# Aim:
Please give the items in the part that opens with the line containing "This screenshot has" and closes with the line containing "click(x=727, y=181)" as a two-column CSV with the headers "item_text" and "answer", one row per item. Put each value in a single quoted field with line breaks replaced by spaces, and leave the pictures out.

# Stored records:
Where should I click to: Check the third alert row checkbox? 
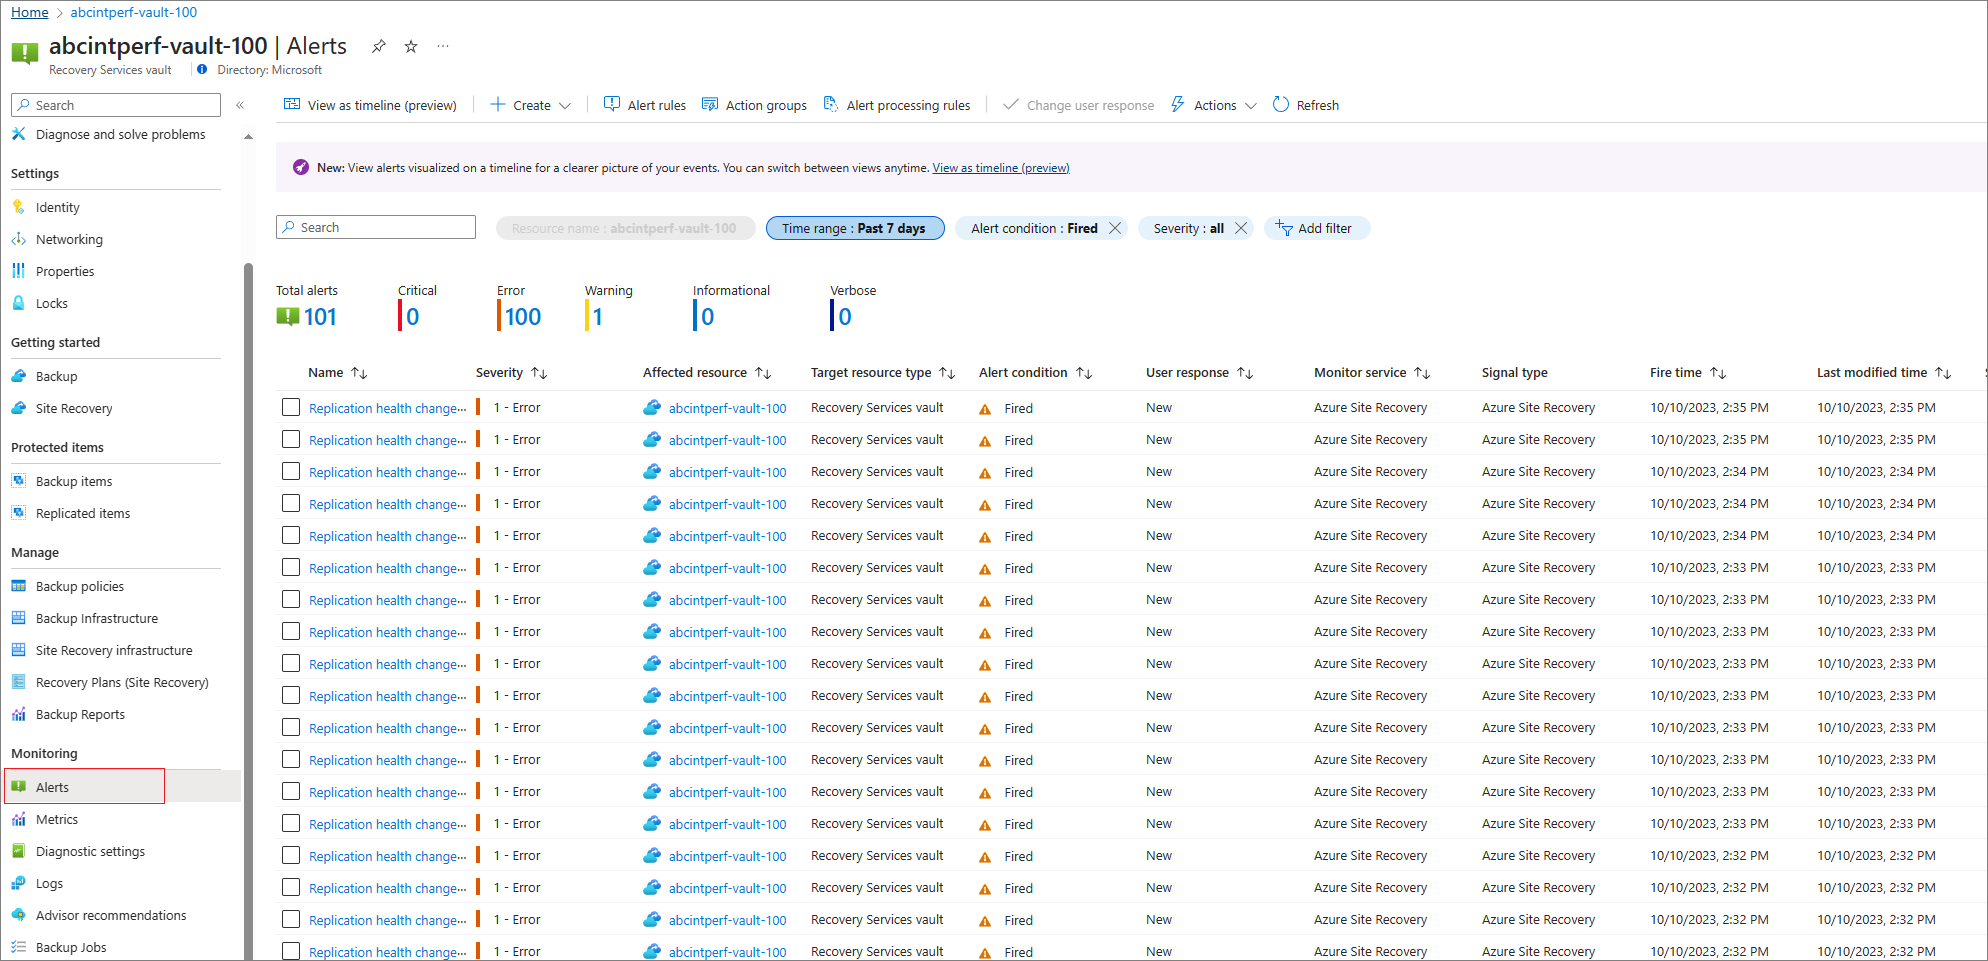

--

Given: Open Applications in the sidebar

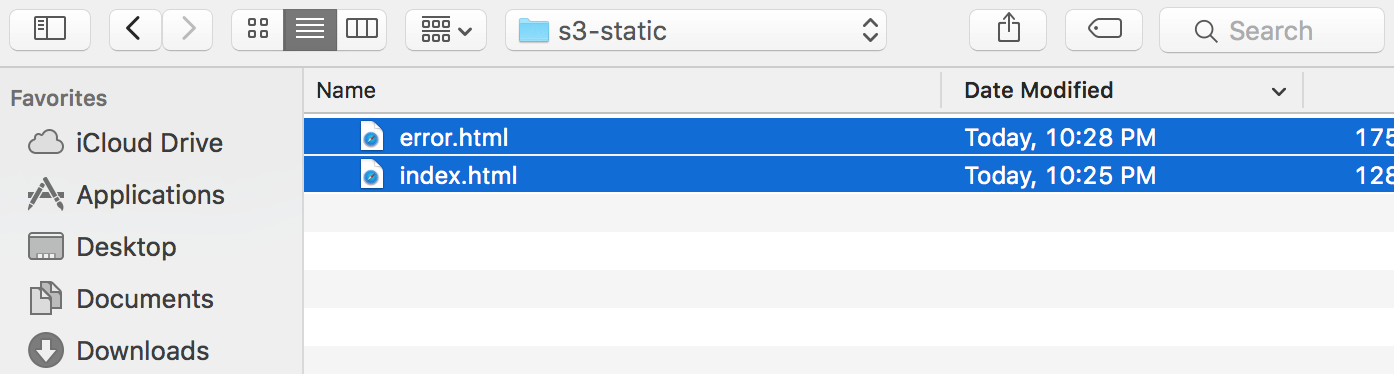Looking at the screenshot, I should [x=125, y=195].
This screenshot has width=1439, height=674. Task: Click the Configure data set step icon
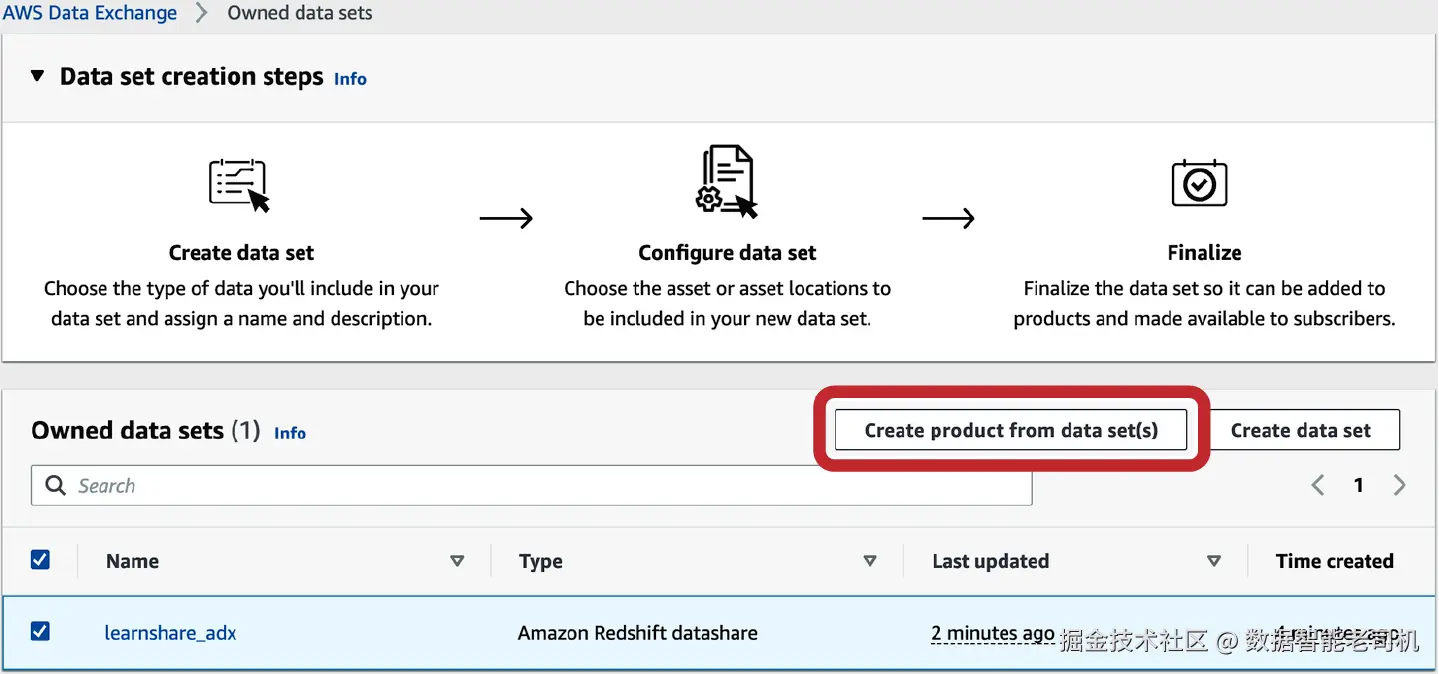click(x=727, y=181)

# Complete output:
item_text,answer
"This screenshot has width=1439, height=674. Task: Click the Configure data set step icon","click(x=727, y=181)"